La prise en charge était très fluctuante selon les médecins, certains prescrivaient très peu de psychotropes en raison du risque de perte de vue quand d’autres en prescrivaient plus se sentant dépourvus de possibilités thérapeutiques. Très peu adressaient le migrant à un spécialiste car une prise en charge y était rarement effectuée et certains avaient des doutes sur la possibilité du migrant à y accéder.
Les solutions mises en avant comprenaient la tentative de mettre en place un suivi, éviter le nomadisme médical, établir une relation de confiance ou encore adresser le patient vers l’assistante sociale, des infirmières psychiatriques ou d’autres référents nécessaires.

D’une meilleure prise en charge vers une meilleure intégration dans la société ?

L’étude de Olff & al met en avant le dysfonctionnement des fonctions exécutives chez les patients atteints d’ESPT (Etat de Stress Post Traumatique). Une altération du fonctionnement psychosocial est aussi mise en évidence par Momartin & al en cas d’ESPT mais également de dépression sur une population plus spécifique de réfugiés bosniens. C’est sur la base de ces études que M. Schick & al ont étudié la relation entre intégration sociale et santé mentale. Leurs résultats montrent que les difficultés d’intégration sont fortement corrélées avec les symptômes d’ESPT et dépression. Cependant cette étude a été conduite sur de très faibles effectifs, mais l’étude longitudinale réalisée par Beiser M et Hou F en 2001 en Afrique du sud sur une population de réfugiés va dans le même sens et montre que les facteurs socio-économiques défavorables permettent de prédire la dépression jusqu’à 10 ans après réinstallation.

▶ **Matériel fourni**
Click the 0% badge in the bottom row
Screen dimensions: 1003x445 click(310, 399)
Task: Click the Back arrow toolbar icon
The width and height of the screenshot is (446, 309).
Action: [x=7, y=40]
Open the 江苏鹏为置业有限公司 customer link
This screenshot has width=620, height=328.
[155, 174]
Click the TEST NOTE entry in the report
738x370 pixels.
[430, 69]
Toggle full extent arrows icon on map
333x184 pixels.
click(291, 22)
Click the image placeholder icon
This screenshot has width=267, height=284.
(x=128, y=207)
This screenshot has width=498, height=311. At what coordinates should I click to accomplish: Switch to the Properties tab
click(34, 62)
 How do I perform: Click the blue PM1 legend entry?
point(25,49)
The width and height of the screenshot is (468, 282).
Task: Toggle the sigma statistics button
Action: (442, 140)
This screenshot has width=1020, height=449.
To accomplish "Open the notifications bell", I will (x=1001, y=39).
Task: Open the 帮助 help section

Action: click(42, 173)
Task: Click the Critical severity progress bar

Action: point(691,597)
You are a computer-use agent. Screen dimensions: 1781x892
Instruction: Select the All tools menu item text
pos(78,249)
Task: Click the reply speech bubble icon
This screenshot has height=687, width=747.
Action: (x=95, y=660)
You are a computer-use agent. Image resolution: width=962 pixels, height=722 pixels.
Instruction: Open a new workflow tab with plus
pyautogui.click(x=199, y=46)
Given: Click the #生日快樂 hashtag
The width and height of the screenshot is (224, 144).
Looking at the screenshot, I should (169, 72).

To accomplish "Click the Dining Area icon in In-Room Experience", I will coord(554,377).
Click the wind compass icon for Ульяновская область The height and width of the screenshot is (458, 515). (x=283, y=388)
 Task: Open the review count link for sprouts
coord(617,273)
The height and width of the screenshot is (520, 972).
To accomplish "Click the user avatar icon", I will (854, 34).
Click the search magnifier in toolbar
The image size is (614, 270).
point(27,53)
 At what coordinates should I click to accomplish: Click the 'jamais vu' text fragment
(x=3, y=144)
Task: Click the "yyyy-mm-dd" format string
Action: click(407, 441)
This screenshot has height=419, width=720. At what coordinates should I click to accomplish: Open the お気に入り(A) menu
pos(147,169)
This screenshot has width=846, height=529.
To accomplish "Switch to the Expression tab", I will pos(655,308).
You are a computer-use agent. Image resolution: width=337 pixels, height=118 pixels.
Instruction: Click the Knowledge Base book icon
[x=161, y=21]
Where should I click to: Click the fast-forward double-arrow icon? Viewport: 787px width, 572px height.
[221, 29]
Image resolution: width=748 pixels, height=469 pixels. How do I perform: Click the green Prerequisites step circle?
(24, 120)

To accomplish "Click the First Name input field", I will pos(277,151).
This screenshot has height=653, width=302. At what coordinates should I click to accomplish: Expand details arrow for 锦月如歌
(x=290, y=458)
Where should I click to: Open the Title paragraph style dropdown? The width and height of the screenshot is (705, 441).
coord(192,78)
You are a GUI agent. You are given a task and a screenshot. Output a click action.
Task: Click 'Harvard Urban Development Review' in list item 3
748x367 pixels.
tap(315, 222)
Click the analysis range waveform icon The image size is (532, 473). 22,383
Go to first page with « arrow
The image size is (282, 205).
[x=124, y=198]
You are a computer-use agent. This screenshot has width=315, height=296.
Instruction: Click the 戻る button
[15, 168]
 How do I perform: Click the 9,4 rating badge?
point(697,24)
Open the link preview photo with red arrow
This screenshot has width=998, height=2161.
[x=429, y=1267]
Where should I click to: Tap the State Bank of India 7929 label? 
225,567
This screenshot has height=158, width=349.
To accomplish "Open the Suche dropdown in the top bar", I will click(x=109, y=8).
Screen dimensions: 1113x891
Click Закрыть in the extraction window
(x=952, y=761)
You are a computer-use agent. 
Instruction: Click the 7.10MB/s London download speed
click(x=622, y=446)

▶ **Travail demandé**
Reprenez le passage du texte sur la santé mentale des migrants : commencez aux mots « La prise en », arrêtez-vous après « d’autres référents nécessaires. » et changez « psychotropes » en « anxiolytiques ». Les items n'ont aucun rapport avec le texte sur la santé mentale des migrants.

▶ **Réponse**
La prise en charge était très fluctuante selon les médecins, certains prescrivaient très peu de anxiolytiques en raison du risque de perte de vue quand d’autres en prescrivaient plus se sentant dépourvus de possibilités thérapeutiques. Très peu adressaient le migrant à un spécialiste car une prise en charge y était rarement effectuée et certains avaient des doutes sur la possibilité du migrant à y accéder.
Les solutions mises en avant comprenaient la tentative de mettre en place un suivi, éviter le nomadisme médical, établir une relation de confiance ou encore adresser le patient vers l’assistante sociale, des infirmières psychiatriques ou d’autres référents nécessaires.